_WHAT THE TASK ASKS_:
Write out the lines between the line holding "You are a computer-use agent. Screen dimensions: 1024x1120" and the line holding "coord(469,28)", inclusive, and only those.

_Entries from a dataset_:
◆ ◆ ◆ ◆

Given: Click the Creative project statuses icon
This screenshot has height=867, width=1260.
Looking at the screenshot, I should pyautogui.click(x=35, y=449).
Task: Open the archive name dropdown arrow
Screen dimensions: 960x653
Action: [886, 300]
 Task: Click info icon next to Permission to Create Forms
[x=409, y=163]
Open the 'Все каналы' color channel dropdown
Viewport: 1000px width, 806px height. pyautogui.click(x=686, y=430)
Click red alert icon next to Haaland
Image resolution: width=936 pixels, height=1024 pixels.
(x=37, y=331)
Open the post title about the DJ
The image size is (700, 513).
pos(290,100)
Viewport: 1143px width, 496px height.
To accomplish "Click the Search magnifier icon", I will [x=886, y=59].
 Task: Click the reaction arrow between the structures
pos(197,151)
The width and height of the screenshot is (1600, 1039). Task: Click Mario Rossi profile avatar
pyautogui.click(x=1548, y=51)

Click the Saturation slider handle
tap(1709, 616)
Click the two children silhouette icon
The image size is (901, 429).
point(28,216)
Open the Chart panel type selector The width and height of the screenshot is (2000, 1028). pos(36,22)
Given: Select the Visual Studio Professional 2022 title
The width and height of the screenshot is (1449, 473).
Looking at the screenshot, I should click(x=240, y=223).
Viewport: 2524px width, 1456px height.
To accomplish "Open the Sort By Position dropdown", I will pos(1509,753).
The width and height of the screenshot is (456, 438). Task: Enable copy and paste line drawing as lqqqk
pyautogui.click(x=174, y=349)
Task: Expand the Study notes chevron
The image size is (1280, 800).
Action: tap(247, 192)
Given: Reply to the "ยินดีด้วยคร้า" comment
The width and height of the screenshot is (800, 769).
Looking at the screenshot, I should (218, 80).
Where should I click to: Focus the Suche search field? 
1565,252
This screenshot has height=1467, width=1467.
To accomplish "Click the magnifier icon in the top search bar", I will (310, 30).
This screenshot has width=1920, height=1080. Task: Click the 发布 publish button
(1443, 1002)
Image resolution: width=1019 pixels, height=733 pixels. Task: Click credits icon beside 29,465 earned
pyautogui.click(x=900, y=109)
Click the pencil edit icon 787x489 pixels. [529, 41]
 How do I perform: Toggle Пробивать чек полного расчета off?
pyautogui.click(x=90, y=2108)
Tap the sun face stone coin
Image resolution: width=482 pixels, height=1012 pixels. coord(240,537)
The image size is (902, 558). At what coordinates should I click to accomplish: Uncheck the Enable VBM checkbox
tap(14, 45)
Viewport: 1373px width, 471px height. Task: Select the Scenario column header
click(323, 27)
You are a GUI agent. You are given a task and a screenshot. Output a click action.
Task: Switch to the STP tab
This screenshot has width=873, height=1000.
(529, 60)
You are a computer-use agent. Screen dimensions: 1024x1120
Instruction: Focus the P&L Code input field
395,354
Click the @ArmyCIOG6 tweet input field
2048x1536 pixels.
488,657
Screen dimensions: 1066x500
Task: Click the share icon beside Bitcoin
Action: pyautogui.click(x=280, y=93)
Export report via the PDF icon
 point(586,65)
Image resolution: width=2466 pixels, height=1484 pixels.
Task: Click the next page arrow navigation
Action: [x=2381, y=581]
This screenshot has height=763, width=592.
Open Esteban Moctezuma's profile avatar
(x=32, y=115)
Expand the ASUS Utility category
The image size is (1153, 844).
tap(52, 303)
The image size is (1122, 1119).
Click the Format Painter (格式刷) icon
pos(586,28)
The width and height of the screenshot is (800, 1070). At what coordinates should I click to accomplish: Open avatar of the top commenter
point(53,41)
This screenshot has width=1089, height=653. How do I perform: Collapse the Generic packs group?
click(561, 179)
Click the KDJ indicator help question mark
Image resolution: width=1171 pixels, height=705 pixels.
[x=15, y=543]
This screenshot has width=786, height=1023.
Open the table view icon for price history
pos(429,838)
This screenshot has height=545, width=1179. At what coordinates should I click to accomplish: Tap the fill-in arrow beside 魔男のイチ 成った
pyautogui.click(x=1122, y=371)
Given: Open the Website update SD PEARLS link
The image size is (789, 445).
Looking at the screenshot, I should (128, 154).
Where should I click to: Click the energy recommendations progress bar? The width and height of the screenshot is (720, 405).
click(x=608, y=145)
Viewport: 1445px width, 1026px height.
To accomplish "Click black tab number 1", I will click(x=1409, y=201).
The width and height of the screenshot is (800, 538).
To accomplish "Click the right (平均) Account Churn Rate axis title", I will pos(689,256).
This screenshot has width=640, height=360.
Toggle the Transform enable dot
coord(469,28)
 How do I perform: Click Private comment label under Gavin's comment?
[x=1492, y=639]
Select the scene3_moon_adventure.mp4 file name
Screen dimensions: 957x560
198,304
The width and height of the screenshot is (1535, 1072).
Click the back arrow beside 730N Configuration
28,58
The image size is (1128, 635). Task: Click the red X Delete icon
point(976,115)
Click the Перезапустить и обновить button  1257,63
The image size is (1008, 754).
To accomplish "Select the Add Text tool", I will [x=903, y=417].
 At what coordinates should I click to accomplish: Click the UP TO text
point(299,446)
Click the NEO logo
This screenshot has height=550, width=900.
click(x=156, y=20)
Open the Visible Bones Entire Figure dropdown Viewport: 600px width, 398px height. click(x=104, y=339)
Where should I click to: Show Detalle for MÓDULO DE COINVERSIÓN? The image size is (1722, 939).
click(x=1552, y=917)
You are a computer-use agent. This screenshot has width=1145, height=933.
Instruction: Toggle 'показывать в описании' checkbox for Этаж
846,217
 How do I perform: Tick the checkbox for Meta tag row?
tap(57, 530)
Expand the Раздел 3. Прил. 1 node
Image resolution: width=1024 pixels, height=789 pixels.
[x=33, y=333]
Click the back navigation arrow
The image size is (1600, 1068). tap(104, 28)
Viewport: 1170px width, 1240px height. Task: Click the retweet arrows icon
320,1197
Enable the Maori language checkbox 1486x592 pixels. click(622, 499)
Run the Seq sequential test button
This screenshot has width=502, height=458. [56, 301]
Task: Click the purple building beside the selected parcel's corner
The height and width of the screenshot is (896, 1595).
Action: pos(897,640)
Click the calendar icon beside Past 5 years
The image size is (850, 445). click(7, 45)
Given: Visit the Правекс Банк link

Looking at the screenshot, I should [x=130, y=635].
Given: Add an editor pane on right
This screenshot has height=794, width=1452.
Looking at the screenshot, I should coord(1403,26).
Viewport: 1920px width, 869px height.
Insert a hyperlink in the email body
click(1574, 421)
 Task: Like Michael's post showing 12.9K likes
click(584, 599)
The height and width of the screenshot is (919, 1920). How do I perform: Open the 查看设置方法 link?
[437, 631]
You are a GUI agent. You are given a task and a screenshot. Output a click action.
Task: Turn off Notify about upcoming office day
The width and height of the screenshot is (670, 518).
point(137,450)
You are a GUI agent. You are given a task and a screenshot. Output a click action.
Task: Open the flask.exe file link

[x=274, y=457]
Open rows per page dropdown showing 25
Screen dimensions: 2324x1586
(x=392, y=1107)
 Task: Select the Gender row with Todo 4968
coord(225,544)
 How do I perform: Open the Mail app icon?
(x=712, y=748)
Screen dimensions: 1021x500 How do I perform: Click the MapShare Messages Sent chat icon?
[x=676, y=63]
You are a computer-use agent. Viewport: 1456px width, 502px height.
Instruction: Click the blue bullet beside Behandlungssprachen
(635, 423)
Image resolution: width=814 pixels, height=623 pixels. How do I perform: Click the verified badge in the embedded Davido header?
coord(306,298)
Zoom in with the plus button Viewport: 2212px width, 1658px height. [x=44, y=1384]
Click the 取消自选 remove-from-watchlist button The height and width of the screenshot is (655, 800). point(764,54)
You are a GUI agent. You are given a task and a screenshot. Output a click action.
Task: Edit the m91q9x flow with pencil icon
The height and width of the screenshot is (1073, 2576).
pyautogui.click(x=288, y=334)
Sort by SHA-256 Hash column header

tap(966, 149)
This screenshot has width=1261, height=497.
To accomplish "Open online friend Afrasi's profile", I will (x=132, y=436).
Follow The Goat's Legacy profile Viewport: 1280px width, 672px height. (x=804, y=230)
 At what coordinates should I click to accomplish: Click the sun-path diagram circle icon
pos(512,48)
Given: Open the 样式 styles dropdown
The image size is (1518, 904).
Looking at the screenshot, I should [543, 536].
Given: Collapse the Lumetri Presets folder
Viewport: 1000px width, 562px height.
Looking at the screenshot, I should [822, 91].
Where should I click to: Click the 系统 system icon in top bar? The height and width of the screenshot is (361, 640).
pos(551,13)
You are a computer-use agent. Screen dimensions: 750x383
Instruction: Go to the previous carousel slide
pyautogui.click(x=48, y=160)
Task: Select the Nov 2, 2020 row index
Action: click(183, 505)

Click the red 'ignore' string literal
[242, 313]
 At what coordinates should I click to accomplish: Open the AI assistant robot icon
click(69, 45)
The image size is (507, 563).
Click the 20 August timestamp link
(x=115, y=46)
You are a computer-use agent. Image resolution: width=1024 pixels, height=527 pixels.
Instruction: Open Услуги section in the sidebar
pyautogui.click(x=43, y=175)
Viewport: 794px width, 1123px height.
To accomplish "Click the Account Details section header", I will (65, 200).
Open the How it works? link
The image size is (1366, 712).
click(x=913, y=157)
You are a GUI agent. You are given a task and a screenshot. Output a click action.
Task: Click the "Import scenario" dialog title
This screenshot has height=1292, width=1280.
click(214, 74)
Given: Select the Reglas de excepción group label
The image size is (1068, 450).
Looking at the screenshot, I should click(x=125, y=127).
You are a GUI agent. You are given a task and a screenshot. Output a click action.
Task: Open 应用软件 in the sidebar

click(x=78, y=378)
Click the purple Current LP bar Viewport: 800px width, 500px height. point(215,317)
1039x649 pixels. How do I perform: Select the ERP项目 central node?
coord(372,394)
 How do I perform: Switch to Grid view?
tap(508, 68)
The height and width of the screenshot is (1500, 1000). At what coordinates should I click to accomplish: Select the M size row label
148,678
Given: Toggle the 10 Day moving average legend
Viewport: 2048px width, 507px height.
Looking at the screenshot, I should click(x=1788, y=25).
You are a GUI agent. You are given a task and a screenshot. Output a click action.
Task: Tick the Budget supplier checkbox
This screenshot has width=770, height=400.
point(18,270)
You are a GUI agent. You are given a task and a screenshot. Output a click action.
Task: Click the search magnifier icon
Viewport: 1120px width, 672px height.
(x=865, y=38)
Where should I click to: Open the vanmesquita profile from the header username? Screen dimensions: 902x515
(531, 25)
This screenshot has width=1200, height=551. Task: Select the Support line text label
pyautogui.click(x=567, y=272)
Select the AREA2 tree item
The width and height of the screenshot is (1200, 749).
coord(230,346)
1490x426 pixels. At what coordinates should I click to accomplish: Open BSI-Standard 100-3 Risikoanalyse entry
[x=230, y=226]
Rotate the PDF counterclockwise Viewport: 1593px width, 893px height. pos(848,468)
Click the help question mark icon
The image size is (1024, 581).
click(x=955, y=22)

◆ ◆ ◆ ◆

_TASK SOLUTION_:
You are a computer-use agent. Screen dimensions: 1024x1120
Instruction: Focus the P&L Code input field
395,354
Click the @ArmyCIOG6 tweet input field
2048x1536 pixels.
488,657
Screen dimensions: 1066x500
Task: Click the share icon beside Bitcoin
Action: pyautogui.click(x=280, y=93)
Export report via the PDF icon
 point(586,65)
Image resolution: width=2466 pixels, height=1484 pixels.
Task: Click the next page arrow navigation
Action: [x=2381, y=581]
This screenshot has height=763, width=592.
Open Esteban Moctezuma's profile avatar
(x=32, y=115)
Expand the ASUS Utility category
The image size is (1153, 844).
tap(52, 303)
The image size is (1122, 1119).
Click the Format Painter (格式刷) icon
pos(586,28)
The width and height of the screenshot is (800, 1070). At what coordinates should I click to accomplish: Open avatar of the top commenter
point(53,41)
This screenshot has width=1089, height=653. How do I perform: Collapse the Generic packs group?
click(561, 179)
Click the KDJ indicator help question mark
Image resolution: width=1171 pixels, height=705 pixels.
[x=15, y=543]
This screenshot has width=786, height=1023.
Open the table view icon for price history
pos(429,838)
This screenshot has height=545, width=1179. At what coordinates should I click to accomplish: Tap the fill-in arrow beside 魔男のイチ 成った
pyautogui.click(x=1122, y=371)
Given: Open the Website update SD PEARLS link
The image size is (789, 445).
Looking at the screenshot, I should (128, 154).
Where should I click to: Click the energy recommendations progress bar? The width and height of the screenshot is (720, 405).
click(x=608, y=145)
Viewport: 1445px width, 1026px height.
To accomplish "Click black tab number 1", I will click(x=1409, y=201).
The width and height of the screenshot is (800, 538).
To accomplish "Click the right (平均) Account Churn Rate axis title", I will pos(689,256).
This screenshot has width=640, height=360.
Toggle the Transform enable dot
coord(469,28)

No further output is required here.